Saturday 28 November 2015

What's that on your nose?

Part 1: The bubble

Arturo was the first.

Seating ourselves at a shaded table outside his café-bar, we waited quietly, knowing what would come next.

Arturo came out to take our order. 'The usual?' He paused, staring at my nose with the hesitant half-smile of a man torn between politeness, curiosity and suspicion that he's about to get his leg pulled. 'What's that?' Pointing at my nose.

'It's a spot,' I told Arturo. Beyond that I could tell him nothing.

It had begun as such a tiny thing, appearing out of nowhere, out of nothing, like the cosmic Big Bang. A tiny pimple on the upper bridge of my nose, placed with geometric exactitude midway between the eyes. Nothing much happened for a week or two while the newborn pimple sat there deciding what to do, then one day it began to expand enthusiastically.

In the story of the Big Bang this phase is known as 'inflation', a fudge that nobody understands but purports to explain why we now have a Universe to live in. After the inflation of my pimple what I had was a pink circle spreading across my nose and beginning to swell like one of those slow, malevolent bubbles in a volcanic mud pool.

Arturo peered more closely at my bubble. 'There's a kind of scab on top.' Yes.

'And it looks like there's blood inside.' Yes indeed.

He retreated, trying not to look repulsed. 'You ought to see a doctor with that.'

I had already made an appointment for the next morning. Meanwhile I covered the bubble with a sticking plaster which reduced the repulsion but not the comments, since it clearly hid something big and nasty.

My doctor at the local health centre, well practised in avoiding alarm for his patients, flinched only briefly when I showed him the excrescence but sent me straight to the dermatologist at the local hospital with a big label Urgent around my neck and instructions to beat down the door if nobody answered. (I'm exaggerating a little.)


Part 2: The treatment


There are some doctors who inspire instant relief - at last I'm in good hands! - and others who inspire dread that they're hiding something from you.

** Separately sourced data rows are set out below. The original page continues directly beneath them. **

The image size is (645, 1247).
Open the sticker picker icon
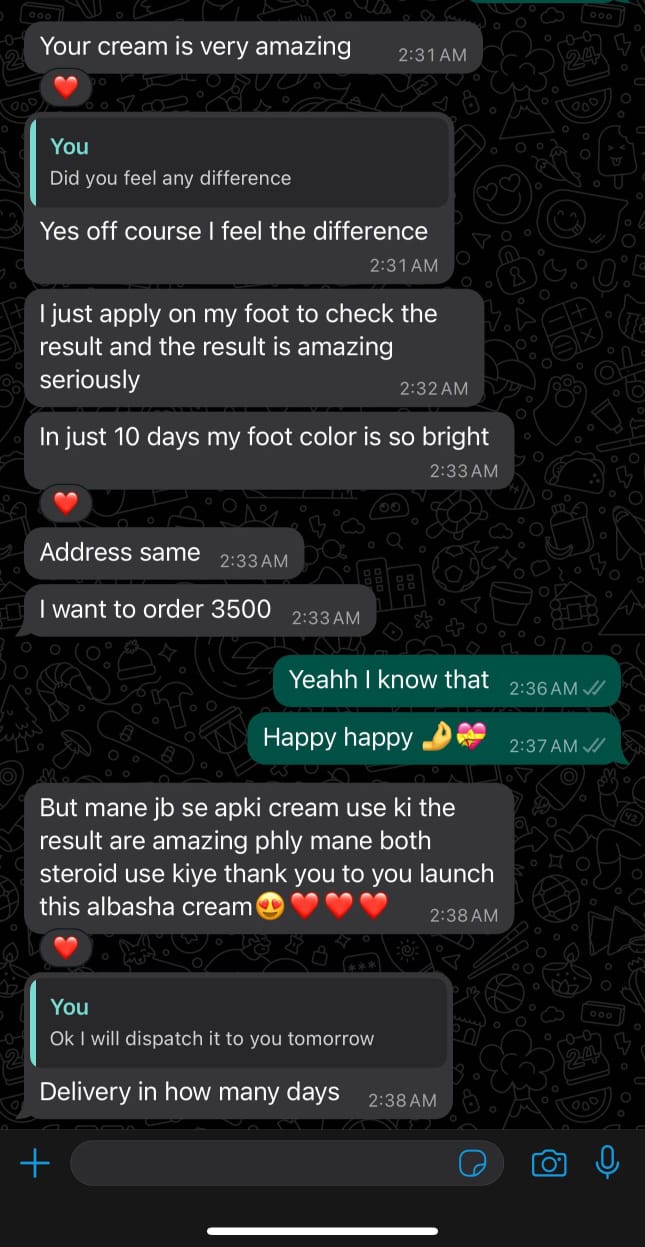click(x=472, y=1163)
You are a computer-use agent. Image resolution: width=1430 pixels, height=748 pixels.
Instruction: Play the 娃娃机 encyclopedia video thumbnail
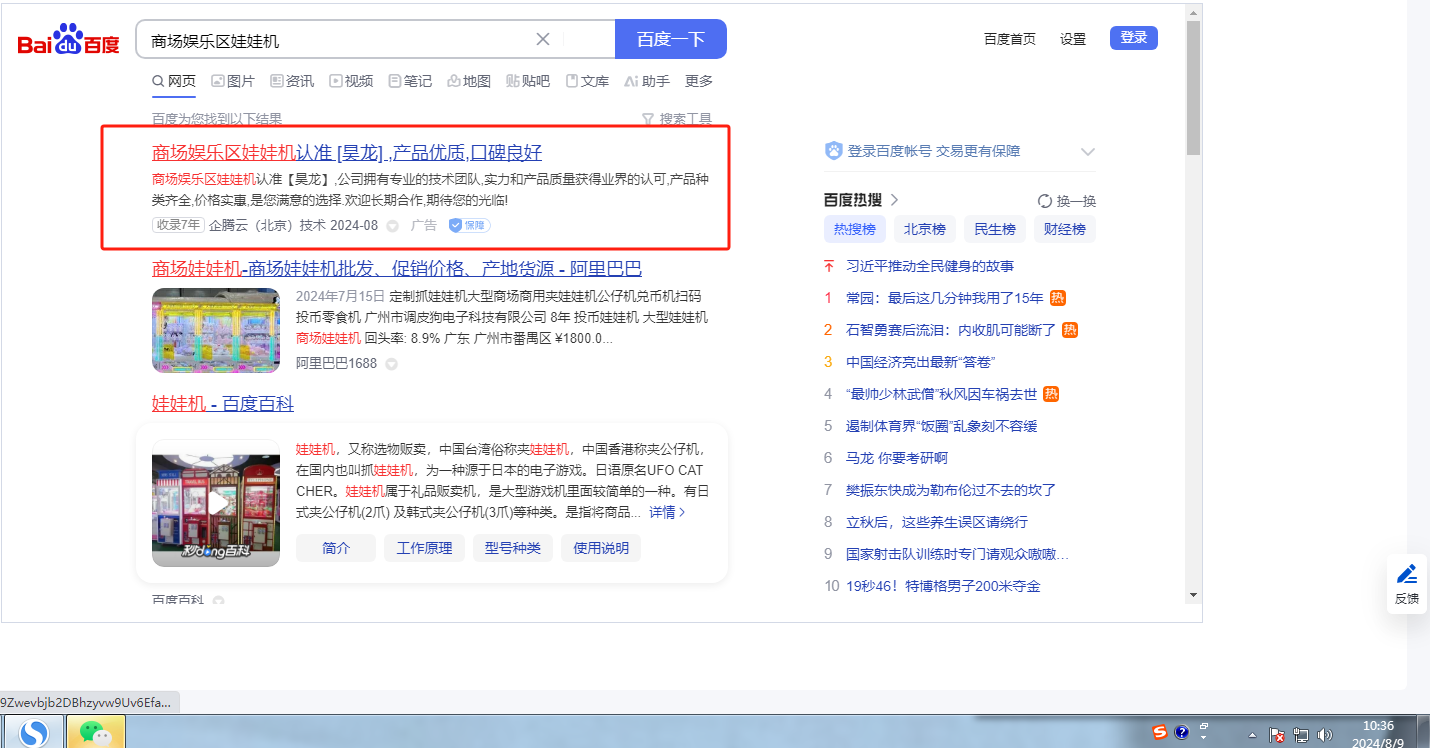216,503
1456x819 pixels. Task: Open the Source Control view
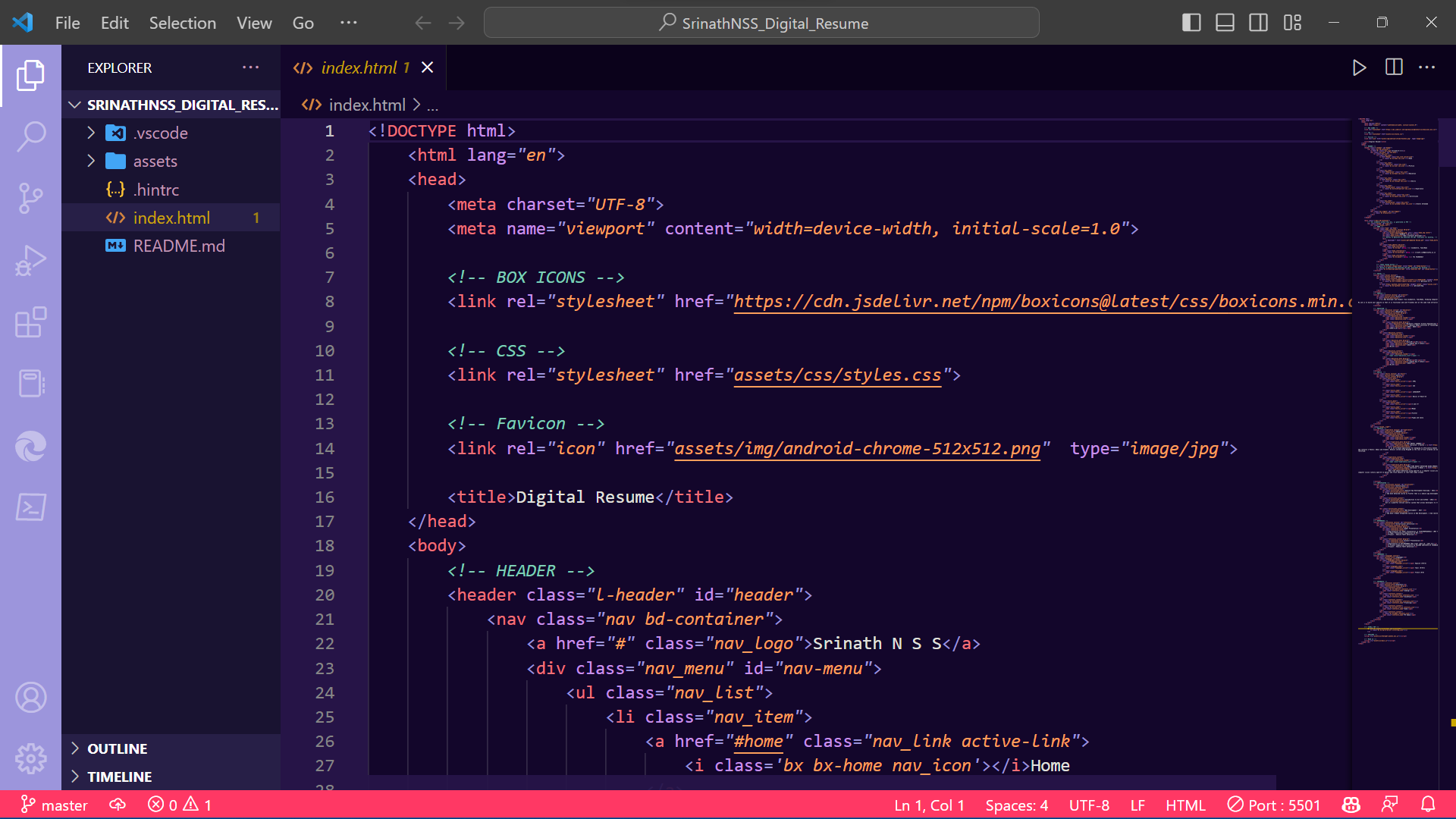[x=31, y=199]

My dermatologist belongs to the first group, an extremely competent lady in whom I have the utmost faith. She examined the growth on my nose with her high-tech illuminated magnifying glass, through which it must have looked magnificently horrid.

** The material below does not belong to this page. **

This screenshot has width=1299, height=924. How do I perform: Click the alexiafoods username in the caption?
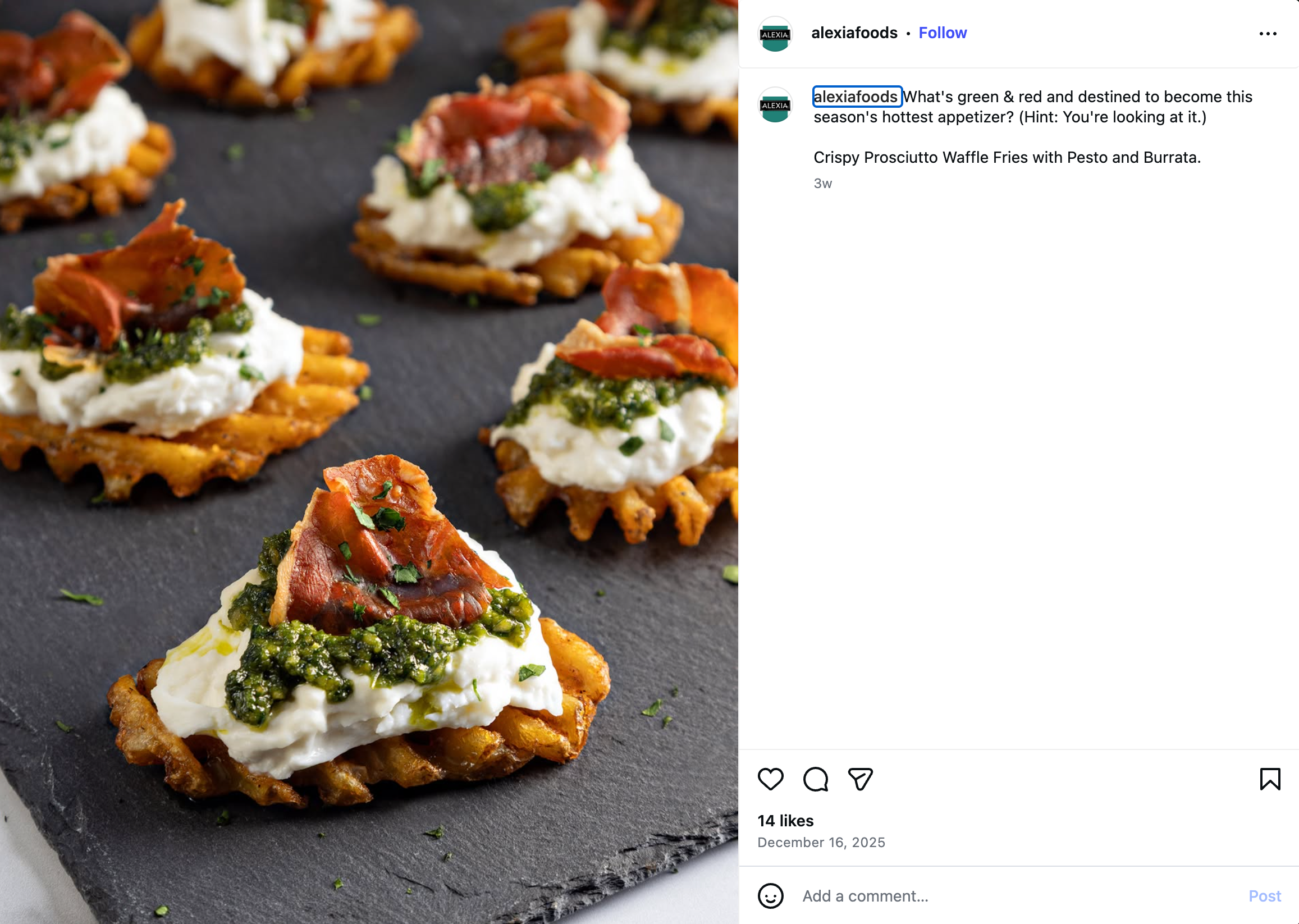[x=856, y=97]
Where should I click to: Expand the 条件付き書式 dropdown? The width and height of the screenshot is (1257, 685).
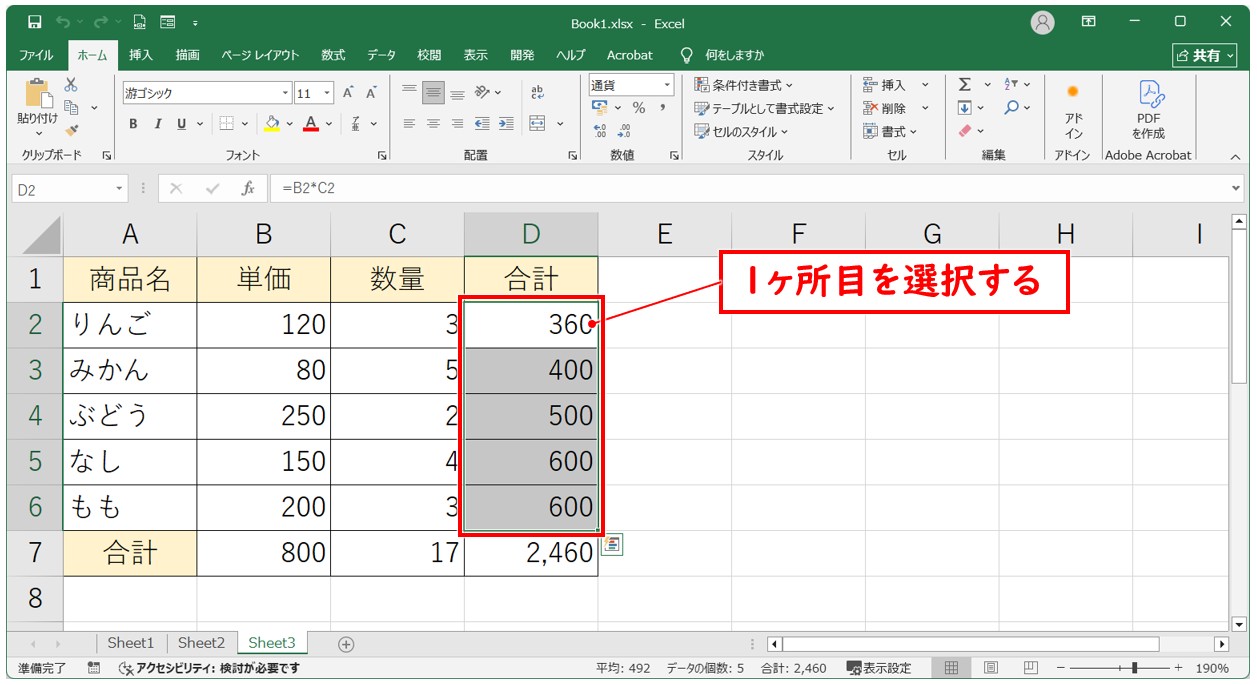[x=744, y=85]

She straightened up and nodded. 'It's not malignant.'

'It's not malignant?'

'It's not malignant.' She must be well accustomed to having to say that twice. 'But it does need dealing with.'

Yes, good, great. An ointment, a pill, an antibiotic? 'We'll do it now,' she decides. 'Agreed?' Right, fine.

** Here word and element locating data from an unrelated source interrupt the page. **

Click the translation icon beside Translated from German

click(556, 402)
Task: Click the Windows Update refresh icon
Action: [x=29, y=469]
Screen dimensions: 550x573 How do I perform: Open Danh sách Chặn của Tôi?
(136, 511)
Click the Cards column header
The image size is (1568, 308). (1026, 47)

The best thing to do, she explains, is to burn it out.

Burn it out? I picture a little blowlamp hovering between my eyes. But I have complete faith in this lady. If she wants to burn it out, let her burn.

'Over to the couch there, and lie down.'

'Right.' Complete confidence. J is watching from the guest chair and looking as perplexed and nervous as I'm trying not to look.

'You don't have a pacemaker, do you?' asks the dermatologist. Why would that matter? But I don't. Could probably do with one just at this moment. She switches on one of those mysterious electronic machines they have in hospitals then administers a quick jab of anaesthetic at the top of my nose.

A minute or two later she's waving in front of me a little rod trailing a curly cable back to the machine. The rod turns out to be an electronic red-hot poker. She taps the bridge of my nose with it, tentatively at first, perhaps to see how I react, then with more determination. Tap, hold, withdraw... tap again, hold...

This doesn't hurt, it really doesn't, but the billowing smoke and barbecue smell are alarming. And the cotton swabs, handed to her in quantities by her assistant to mop up whatever’s flowing from my nose bubble. How deep does this thing go?


Part 3: The aftermath


It's best to leave the cauterized wound open to the air, it seems, to heal more quickly. Within moments this revamped adornment to my nose catches the eye of Bernardo, a fellow villager. He is seated in the waiting area, accompanying his mum (nobody ever visits a doctor alone). 'Hey, that was a good shot! Right between the eyes. You must have really annoyed her.'

Such remarks will be repeated throughout the next week. Shop assistants, bartenders, friends, taxi drivers (especially taxi drivers). My barbecued nose spot has become a blood-black hollow, perfectly circular, clearly the entry wound of a high-velocity bullet. I've seldom produced such hilarity with so little effort.


Part 4: Epilogue


Eventually the black scab fell off and now there's just a little scar. But the question remains - what provoked this evil eruption?

Well, it was certainly the sun, and it's suspicious that the spot nestled precisely below the bridge of my old plastic sunglasses. Could the curved lower surface of the bridge have acted as a concave mirror, treacherously focusing the ultraviolet into a hotspot?

Who knows. I'm not going to experiment. Maybe it was just the usual cause of most such problems these days, la edad, age. And the remaining scar, a little white patch, could come in useful one day, as Arturo pointed out. 'When it's time to put you down they'll have something to aim at.'

But meanwhile: 'Another little glass of wine?' Oh okay, Arturo, go on then.